The Midlands State University’s abhor of being content with its milestone successes is the reason why it has spread out its faculties to many parts of the country –with at least one campus in almost every province.

Through its expansionist model, MSU now has a campus in Manicaland specifically established to focus on engineering and geology.

Then one wonders why this has not been the case with country’s oldest university?

In preserving Ngwabi Bhebe’s legacy, the Midland State University must at least strive to adopt the University of South-Africa (Unisa) model and roll-out correspondence courses accessible for a wider African uptake.

Already, Prof Bhebe set the standard in this regard, MSU has students coming from as far as South Sudan, Angola, Namibia and a running humanities faculty in Swaziland.

The call for MSU to adopt a wide continental reach in distributing the teaching of the disciplines offered by the institution should be a leaf drawn from Prof Bhebe’s erstwhile service to many campuses across the continent as a lecturer.

At some point he was a lecturer in Sierra Leone before moving to the University of Lesotho.

Thereafter, he came back home to teach at the University of Zimbabwe. There he produced a crop of firebrand historians like Prof Sabelo Ndlovu-Gatsheni, Dr Terence Mashingaidze, Dr James Muzondidya, Dr Ishmael Mazambani and Dr Gerald Chikozho Mazarire.

Apart from his illustrious contribution as a university administrator par-excellent, Prof Bhebe has played a crucial role in challenging the monopoly of white supremacy historiography.

In this regard, Prof Bhebe wrote notable biographies of the precursors of anti-colonial resistance like Kings Mzilikazi KaMatshobana Khumalo and Lobengula KaMzilikazi Khumalo. He also wrote biographies of the Second Chimurenga icons namely Benjamin Burombo, and Simon Vengayi Muzenda.

Prof Bhebe’s other academic publications include, Zapu and Zanu Guerrilla Warfare, Christianity and Traditional Religion in West Zimbabwe, Soldiers in Zimbabwe’s Liberation War — a publication he worked on with Terence Ranger.

He also produced a series which probed the subject of human rights and democracy between 2001 and 2003 titled, The Historical Dimensions of Democracy and Human Rights in Zimbabwe.

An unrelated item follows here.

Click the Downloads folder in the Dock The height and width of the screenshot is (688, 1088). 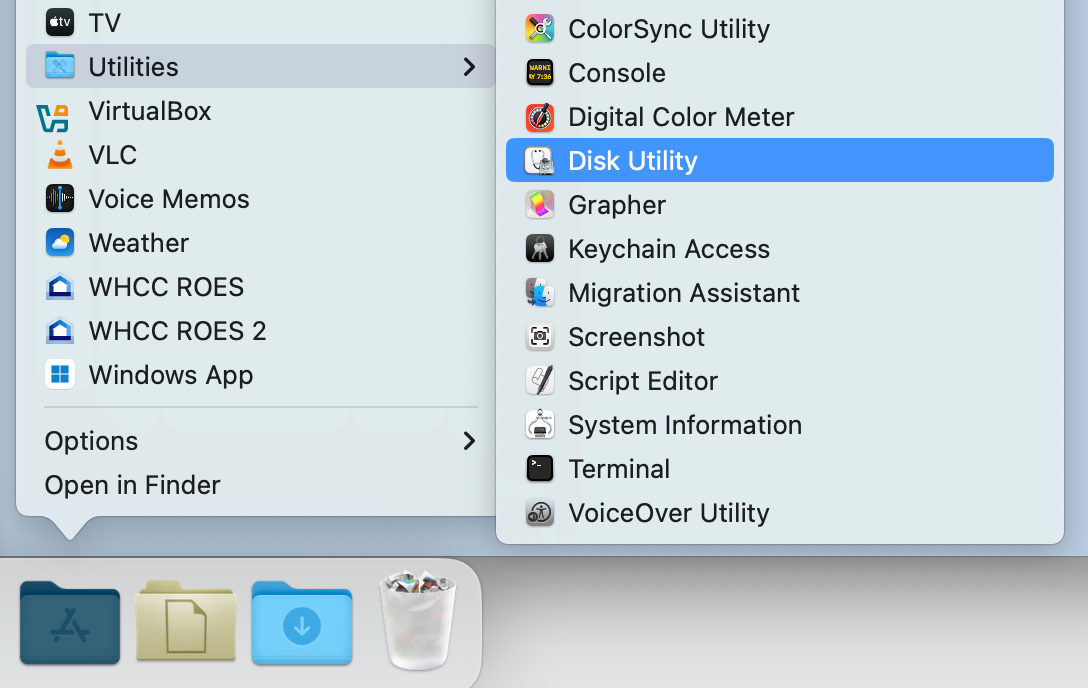302,624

Bhebe’s loyalty to anti-colonial intellectual principles is one aspect which makes him a unique scholar.

Through his writing, he has defended the nationalist revolutionary path while some have continued to borrow narratives from colonial stereotypes of our country’s political culture.

Just like some of his contemporaries, in the beginning of the millennium Bhebe would have choose the fashionable anti-establishment academic route.

However, he chose consistency over temporary fame. One can argue that this was largely because Prof Bhebe was directly involved in the Second Chimurenga.

Therefore, he was obliged by his personal relationship with the liberation struggle to appreciate the Third-Chimurenga and complement its tenets as a founding Vice-Chancellor of a state university.

Earlier on in the article, I made reference to Professor Jonathan Moyo’s contribution to the body of knowledge, at the same time my conscience questions his sincerity to the issues he has posited for intellectual debate.

This is because over the years he has proved to be a political (ideological) flip-flopper. However, history will judge him in his own right. That is the fate of every scholar, just the fate of a double agent is death.

Today, the pace of Africa’s intellectual renaissance has left behind some great scholarly works in annals of history.

Some names which were great yesterday have been long crushed by the emerging consciousness of reading the truth through liberated eyes.

In this new experience of reflecting the long journey to our quest for self-discovery we will have the real African revolutionaries standing. Prof Sam Moyo is one of these, let alone Vimbai Gukwe Chivaura is forever a hero, unequivocally, Ngwabi is a grand master.

Long live my Vice Chancellor!

-Richard Mahomva is an independent researcher and a literature aficionado interested in architecture of governance in Africa and political theory.